I agree with most of that. But I still don’t think you’re going to get to the moon that way. I think that, at best, you’re going to get a few nice insights.
Look at writing. We’ve been writing fiction for millenia. And as far as grammars and systems go, we have “introduction, complication, climax, conclusion” and some general advice about showing instead of telling. And that’s pretty much it. Deeper analysis of literature is usually comparative, to other examples of literature, and not against some fundamental grammar because there is no such grammar, just a few guidelines and insights. And literary analysis, instead of leading to these firm Platonic rules, has lead to post-modernism.
If you reads a lot of essays by good writers you’ll find that there are a million different ways to write good stories and that the frontier for what to write good stories about, and methods for doing so, is constantly changing. If anything game design is more complex than writing stories (as games can embed stories within a wider context). At the very least, it has a broader range of tools, and is far more contextually sensitive (the primary media for stories, spoken word and words on paper, have been static for centuries). If writers haven’t been able to do any better than a few general guidelines and words of advice, I’m not sure why we would.
Well, yes. But who said I was trying to get to the moon? (Metaphorically speaking?) I’m not trying to create the Grand Unified Theory here…
Fair enough. 🙂
I do think there have been many good insights already about MMO design, many coming from yourself. I do however feel like a lot of people are waiting for a Grand Unified Theory to sweep all of the really hard problems under the rug and make game design as easy as they’d hoped it would be. I think that examples can be cherry-picked to support this conclusion (or similar, lesser conclusions) when there are also good counter-examples. And I think that sometimes it is necessary to admit that there are no easy answers before you can set off in the right directions to solve the really hard problems.
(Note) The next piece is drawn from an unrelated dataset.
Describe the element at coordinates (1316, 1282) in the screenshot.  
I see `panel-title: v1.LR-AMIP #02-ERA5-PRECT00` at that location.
For me solving these problems means more of a focus on creating opportunities for risky iteration and trial and error. Instead of focusing on grammars and theories I think we need to find ways to create lots and lots of games that people can play and give feedback on, so that we can gather a lot of data and impressions on potential directions to take our designs (and it’s not enoguh to make them, they have to be played as well). We can develop grammars and theories along the way to describe what we come up with and how they succeed or fail. We need to create or exploit contexts for game design under high environmental stress where large leaps of evolution will be par for the course. I think that will happen as niche markets develop, not through some monolithic theory coming out of the larger publishers (who will continue to make more money from vanilla, WoW-like games which polish well-known mechanics targetted at a lowest common denominator). A variation on the Cathedral and Bazaar if you will.
I think by and large the large companies are less interested in theory than you are. 😉
To me the grammar and analysis is useful precisely because it creates opportunities for creativity. Looking at games formally gives me game ideas, to put it as simply as I can. When I try to figure out how a puzzle game worls, it makes me think “could a puzzle game work this way instead?” When I try defining a basic premise of how games work, it challenges me to try to make a game that defies that premise. And so on.